1.1 Connect your Kindle Paperwhite to your PC using the USB cable. Your Kindle should display a message with the heading “USB Drive Mode”

2.1 On your desktop create a text document by Right Clicking > New > Text Document
2.2 Name the document “USE_ALT_FONTS”
2.3 You will need to remove the file extension from the document. If you already know how to do this then skip to point 4.

3.1 To remove the file extension go to Start > Control Panel > Appearances and Personalisation > Folder Options > View > Uncheck “hide extensions for known file types” > Apply > Ok
3.2 The text document should now be titled “USE_ALT_FONTS.txt”
3.3 Remove “.txt” from the title
3.4 When prompted change the file name extension, click on Yes
3.5 To hide file extensions again, follow the above steps but recheck the “hide extensions for known file types” option

4.1 Go to My Computer > Kindle
4.2 Move the “USE_ALT_FONTS” document into this directory

5.1 While in the Kindle directory, create a folder by Right Clicking > New > Folder
5.2 Name the folder “fonts”
5.3 Copy the fonts that you want on your Kindle into the new “fonts” folder. They should be in OTF or TTF formats (it doesn’t matter which) and titled similar to the examples below:


6.1 Unplug your Kindle
6.2 Click on the Menu icon (3 horizontal lines) > Settings > Click the Menu icon again > Restart Device
6.3 When your Kindle loads up again you should be able to find the new font(s) on the “Aa” menu. It is possible for other fonts that you haven’t put on your Kindle to appear as well. I’m not sure why this happens but it will not affect your Kindle.
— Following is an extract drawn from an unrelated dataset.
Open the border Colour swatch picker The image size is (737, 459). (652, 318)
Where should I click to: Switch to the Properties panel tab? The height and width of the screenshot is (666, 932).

The tutorial that I used for putting custom fonts onto the Paperwhite was written by Stino on Mobile Read. I thought that it might not be as suitable or clear for a general audience so I wrote an in-depth version. Stino’s tutorial can be viewed here.


Discouraged by Dyslexia

Discouraged by Dyslexia

Sometime in 2012 I figured that I might be dyslexic or have dyslexic traits as I frequently skip over words, rearrange them into new ones or read a sentence and put words into it that that were never there to begin with. Although I should point out that I haven’t had any tests for dyslexia as of writing this, so it could be something different but I wouldn’t know what. But because of this problem, I was put off reading books almost entirely for several years until 2012 when I decided that I should try and get into reading again.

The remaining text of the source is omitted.